One aspect that I've found a surprising number of people talk about, however is less of a new obstacle and more of a new benefit: being more readily near a natural environment. When most of us think of our home, we aren't thinking about our closed off rooms with grid-system ceiling tiles and white fluorescent lighting. We typically surround ourselves in windows letting in the natural light and we're often just a few steps from the outdoors. To that extent, a not insignificant number of people found themselves engaging with their natural surroundings more often. Myself included!
I'd like to take a look at this aspect of having worked remotely, of being closer to the outdoors. While statistics I mention throughout this post are from scientific studies and analysis of those studies, a lot of this will be my own experience, so bear that in mind as we press onward. With that said, let's dive in!
A Bit of Background
To set the stage a bit here, I understand that this conversation is coming from a place of privilege. Not everyone has been affected the same by the pandemic in 2020, a lot of people still being required to go into their work environments, experiencing no difference other than an increased chance of spreading illness. It is my hope that discussing these interactions with nature to offset a typical working environment may encourage others to use the time they have while at a place of work in a way that gets them outside. Even when I was a package handler working in a massive warehouse, I would use my time off shift to walk outside rather than sit in the breakroom, for example. I understand desk labor and physical labor are inherently different, and the scales to which these types of work track working time are vastly at odds, but having experienced both, I feel there may be takeaways across the board.
Second note is that I'm approaching this from the perspective of an employee that went full-time remote as a software engineer having worked in a basement with no natural light and windows for 7 years. After going remote, I became a development team manager, bringing me a bit closer to an understanding of what a company finds important in work environments and how employers invest in their working spaces.
Final note is that I also approach this from a perspective of becoming a natural areas volunteer to immerse myself more in nature knowing that my job gave me little opportunity to do so. I do have a bias toward the benefits of spending time outdoors, even if I wouldn't particularly call myself "outdoorsy." I just like to spend time outside thinking and learning about the Earth.
All this said, I come at this topic from a place of personally feeling benefit from spending time with nature amid work. Or, at the very least, having options to let a little natural world into my work space.
Walks & Open Sky
Going for walks is something I've done for a long time. When I was initially getting myself onto a healthier lifestyle, one of the first ways I did that was by walking every day.

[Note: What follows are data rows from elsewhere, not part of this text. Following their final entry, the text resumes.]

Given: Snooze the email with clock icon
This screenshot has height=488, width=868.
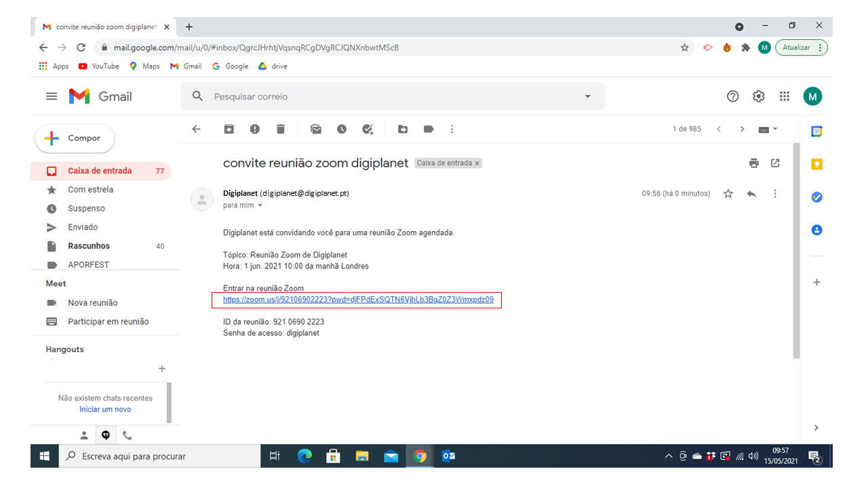Looking at the screenshot, I should click(x=342, y=129).
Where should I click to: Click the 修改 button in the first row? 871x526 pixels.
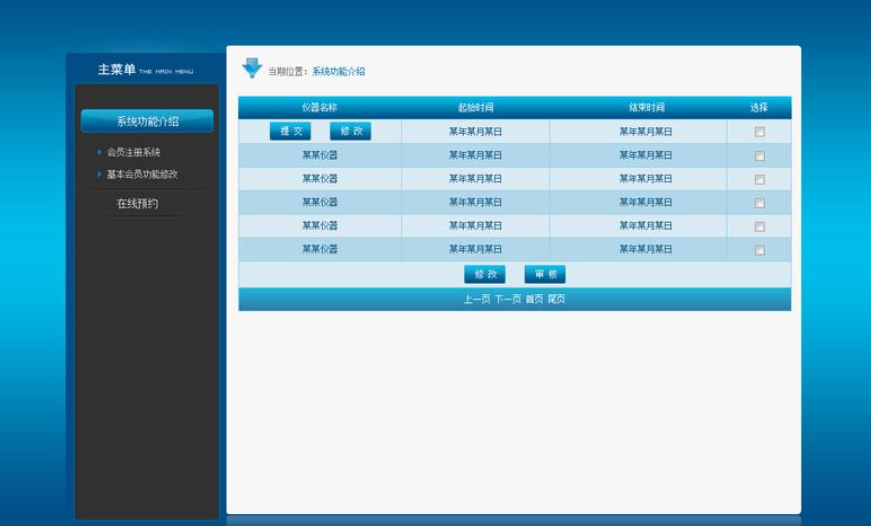pos(350,131)
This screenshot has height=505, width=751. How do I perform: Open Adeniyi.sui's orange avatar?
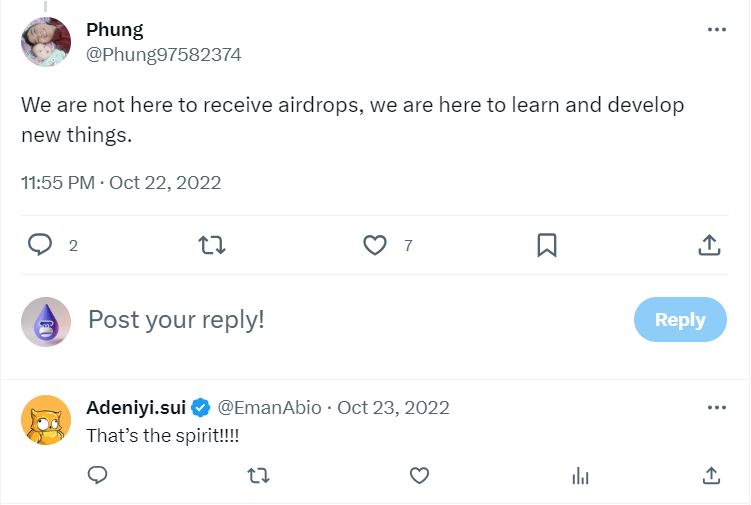46,420
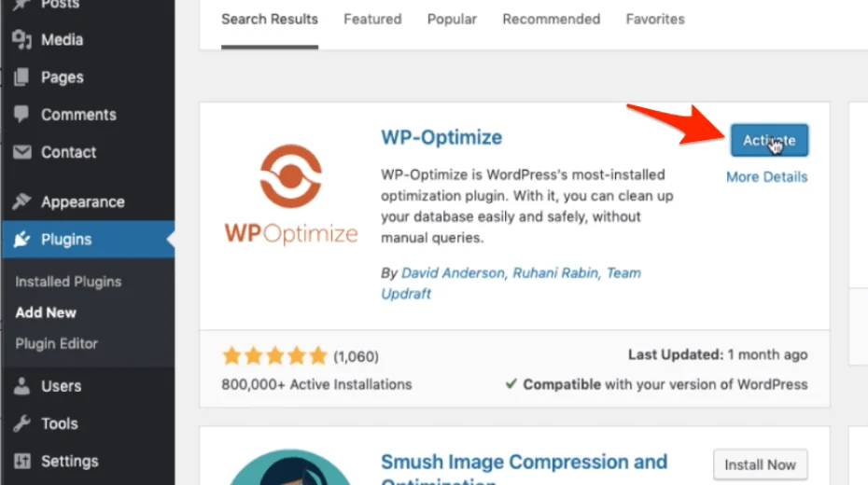Click the Settings sliders icon
Viewport: 868px width, 485px height.
(21, 461)
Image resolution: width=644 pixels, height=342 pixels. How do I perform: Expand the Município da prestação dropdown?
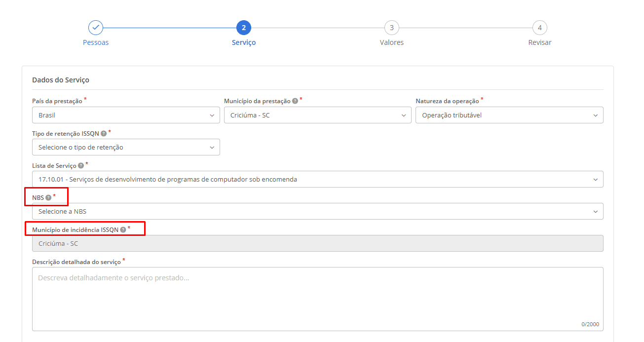pyautogui.click(x=317, y=115)
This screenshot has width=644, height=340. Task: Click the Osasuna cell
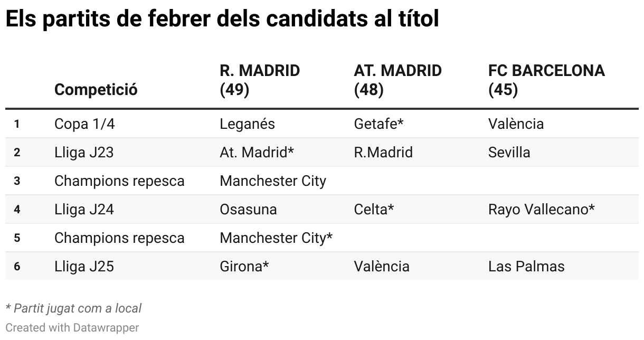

Even before I wanted to spend more time outdoors, I found myself spending a lot of time outside taking walks. Initially, I had been doing this when I'd get home from work, but I eventually started integrating these walks into my normal routine. When I was spending a lot of time thinking about something at my desk, I would take that as an opportunity to walk outside and think there.
Anecdotally, something about being out in the open space clears my head. It's so much easier for me to think when I'm not confined to my office space. Even at home, despite having an open window helping the space feel larger, nothing quite beats being outside to think. Almost as if my headspace has a direct correlation to the physical space my body finds itself in. Very poetic, though there's likely a better explanation waiting to be found!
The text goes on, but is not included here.